There is scientific evidence supporting the benefits of vaccination however, parents and healthcare professionals continue to doubt the effectiveness and safety of vaccines. Vaccine preventable disease continues to be a threat to the public in the United States.
The Centers for Disease Control and Prevention (CDC) reports that during 2011, a total of 222 cases of measles were reported. 90% of those cases were associated with importations from other countries. (MMWR. 4/20/12). There are several factors as to why patients refuse vaccination. A misconception regarding side effects is a common reason for vaccine refusal. Parents and/or patients believe that the vaccine is made up of the live virus and can in turn make the recipient ill.

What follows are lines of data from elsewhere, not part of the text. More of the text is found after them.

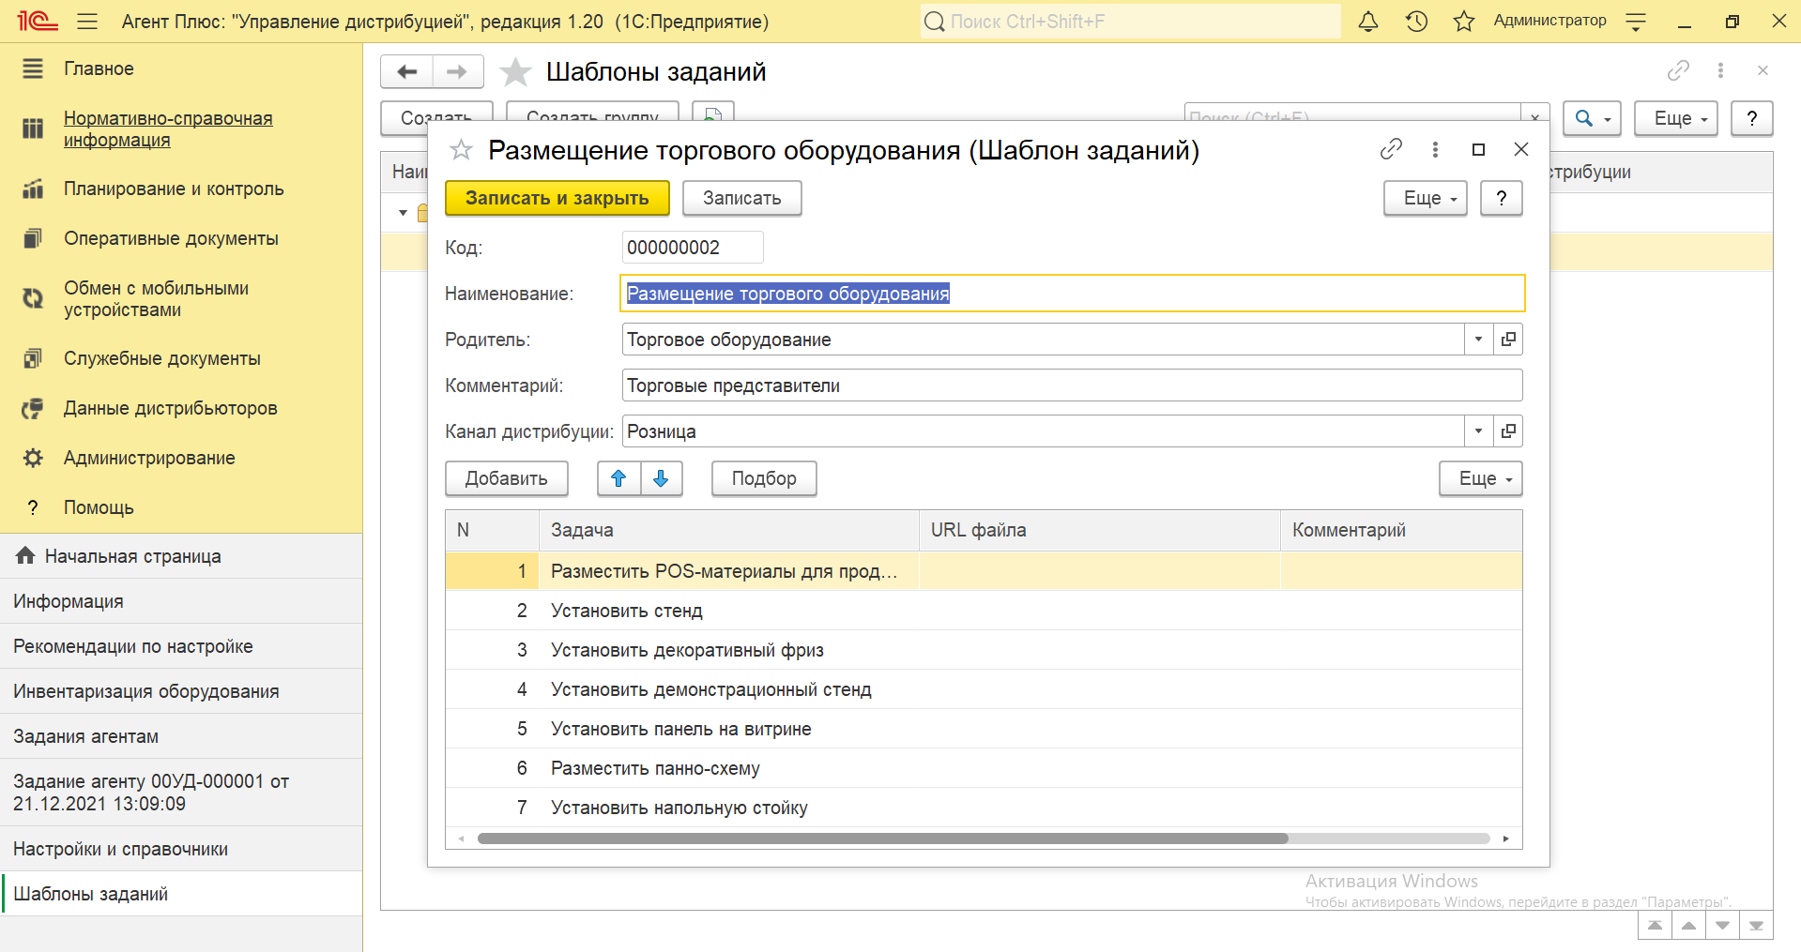The width and height of the screenshot is (1801, 952).
Task: Move task row up with blue arrow
Action: [x=618, y=478]
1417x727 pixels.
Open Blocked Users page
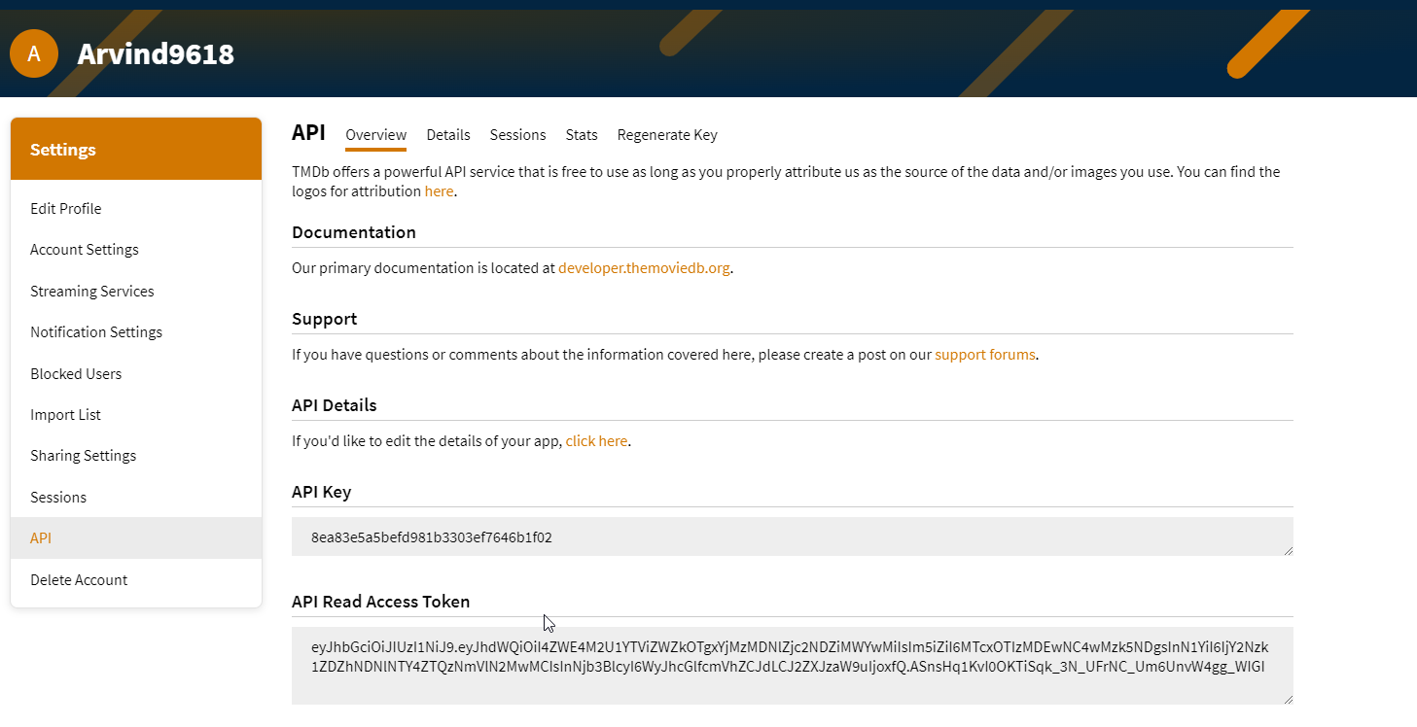pos(76,374)
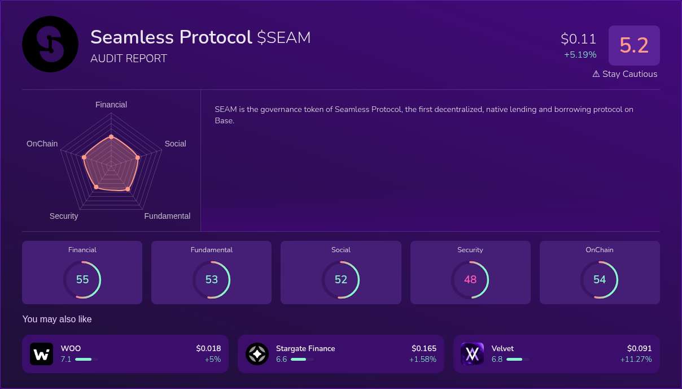Click the $0.11 SEAM price display
The height and width of the screenshot is (389, 682).
[x=578, y=38]
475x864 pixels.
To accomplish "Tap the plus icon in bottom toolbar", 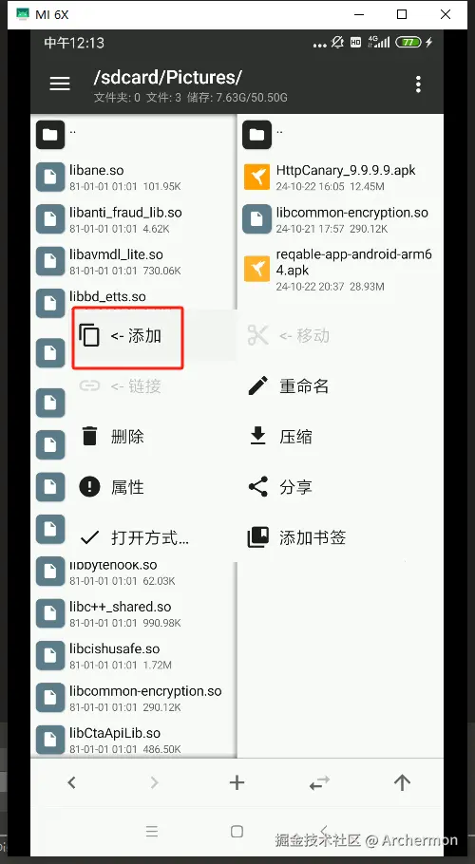I will click(237, 782).
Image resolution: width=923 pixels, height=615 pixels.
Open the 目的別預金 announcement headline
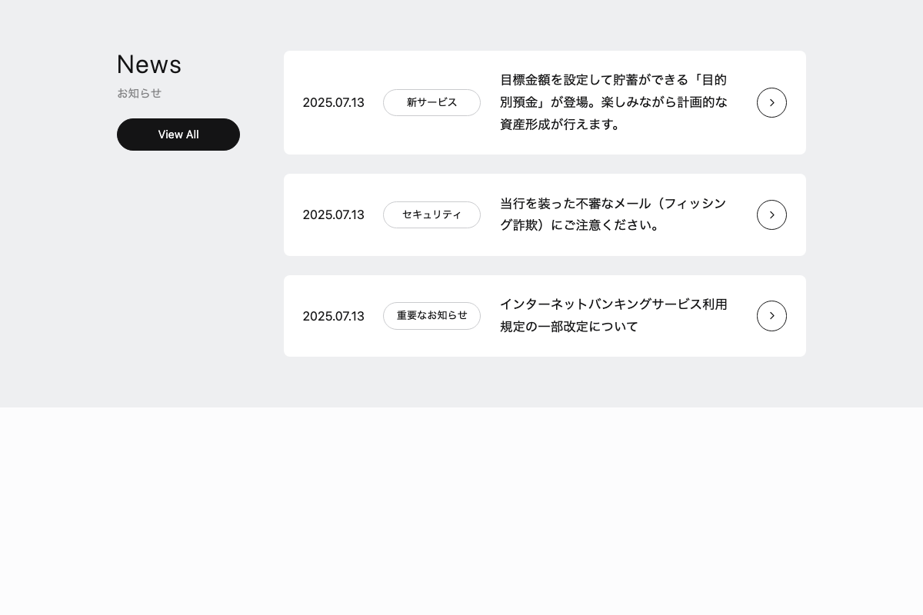[x=613, y=102]
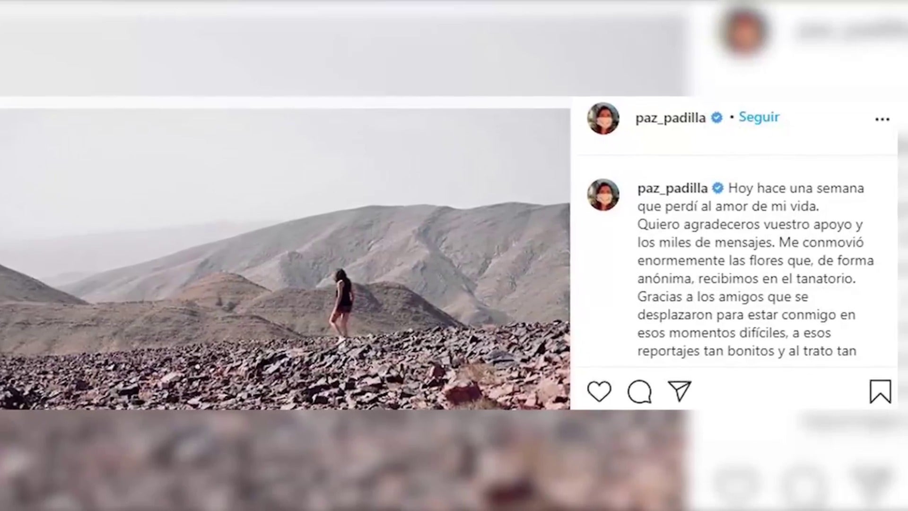
Task: Open paz_padilla's avatar in post header
Action: click(x=603, y=118)
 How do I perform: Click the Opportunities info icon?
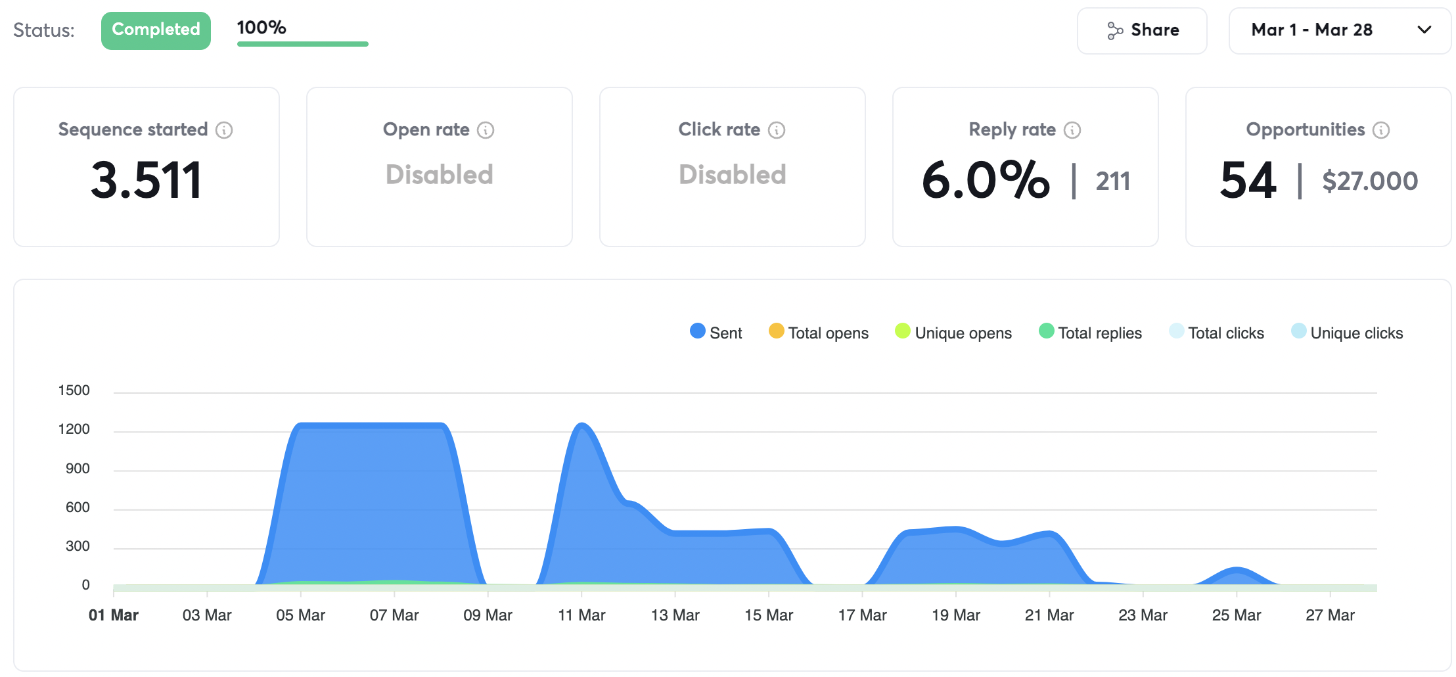coord(1381,130)
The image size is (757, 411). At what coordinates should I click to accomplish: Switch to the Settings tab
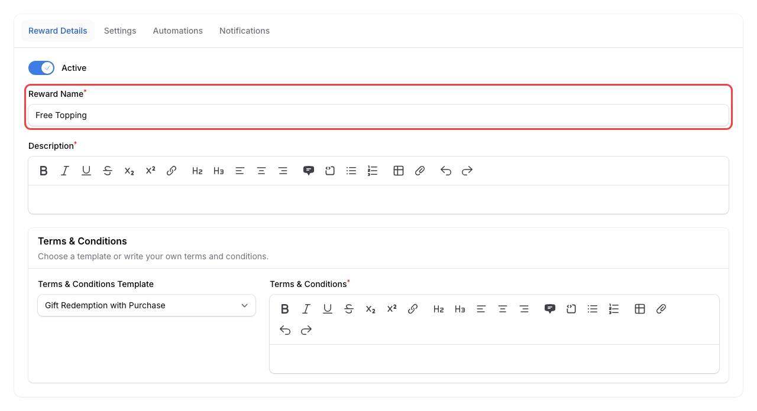click(120, 30)
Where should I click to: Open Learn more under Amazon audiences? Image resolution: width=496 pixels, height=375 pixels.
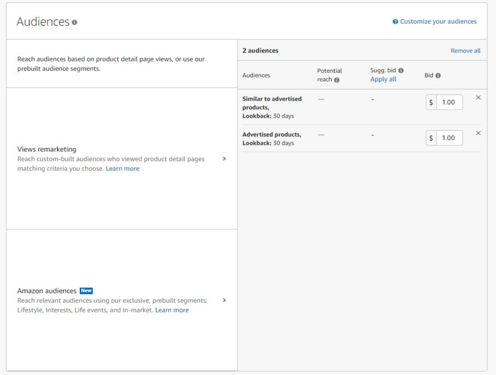[171, 310]
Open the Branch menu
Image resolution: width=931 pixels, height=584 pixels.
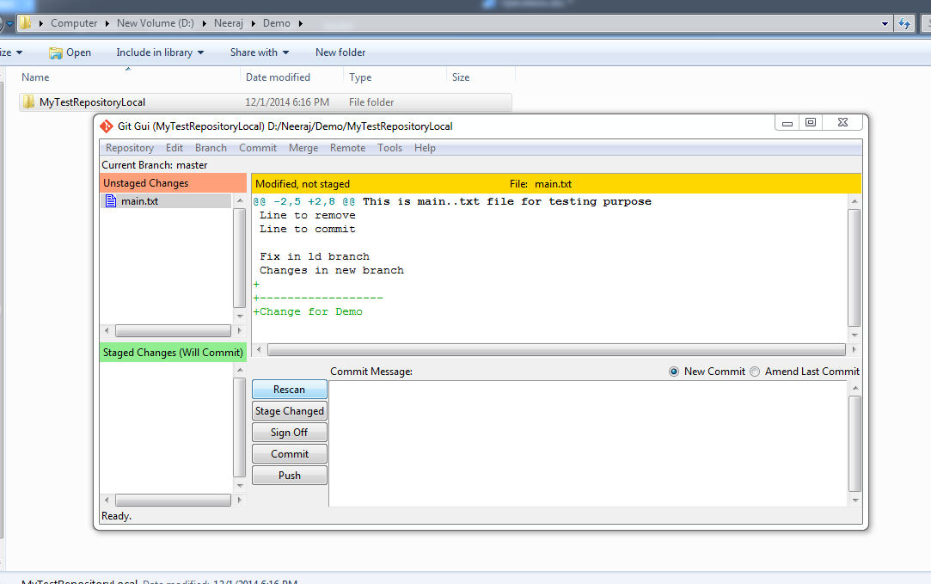[x=211, y=147]
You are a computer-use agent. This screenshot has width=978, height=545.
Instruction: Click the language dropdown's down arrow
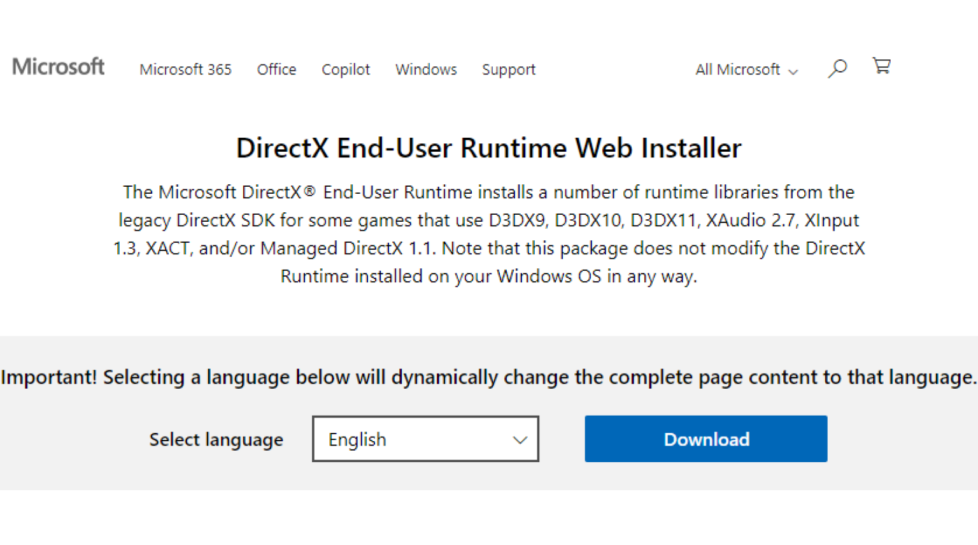520,440
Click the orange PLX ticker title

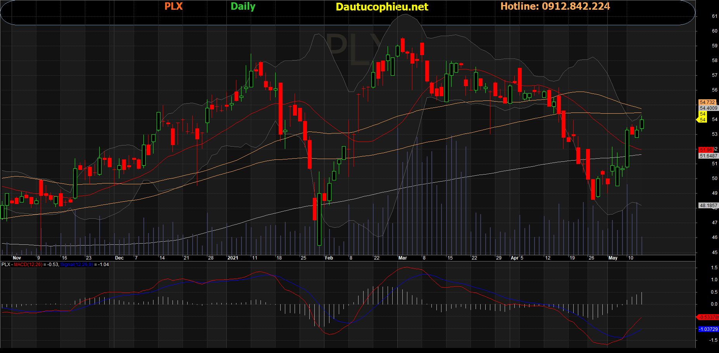click(173, 7)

They do not understand the process for manufacturing vaccines or the process for which the body creates antibodies. (Fraleigh, J. 5/1/09). Vaccine safety is another reason for vaccine refusal. There is a lack of trust in the federal government, which oversees the approval of vaccine released to be administered. An important factor to vaccine safety is not only the manufacturing process but also maintaining the cold chain for proper vaccine storage. Maintaining the cold chain is an important factor in ensuring that the vaccine being administered is viable.
Maintaining the cold chain relies on more than one person or entity. The cold chain begins with the manufacturer and is then transferred to the delivery of the vaccine and the proper storage. The last phase of the cold chain is the administration of viable vaccine to the patient. There are several areas in this process that allow for vulnerabilities in this process as demonstrated by the Office of Inspector General Report from 2012, Vaccines for Children Program: Vulnerabilities in Vaccine Management (Levinson, D. . Regardless of patient and healthcare professional’s refusal to utilize vaccine there is clearly a benefit to vaccination. Vaccine preventable diseases are debilitating and deadly. A good portion of the general public has never seen some of the vaccine preventable diseases such as polio. Therefore, the existence of such diseases is not relevant to some. From 1960 to 1996, measles vaccines had reduced measles cases by 99. 95%. (HHS. 1997)
Centers for Disease Control and Prevention, MMWR, Measles-Unites States, 2011 (April 20, 2012 / 61(15);253-257).
Department of Health and Human Services. 1997. Retrieved May 31, 2013 http://archive.hhs.gov/nvpo/concepts/intro6.htm
Fraleigh, James M. Vaccination: Compliance and Controversy. May 1, 2009.
Levinson, Daniel R. Inspector General. Vaccines for Children Program: Vulnerabilities in Vaccine Management, OEI-04-10-00430. June 2012.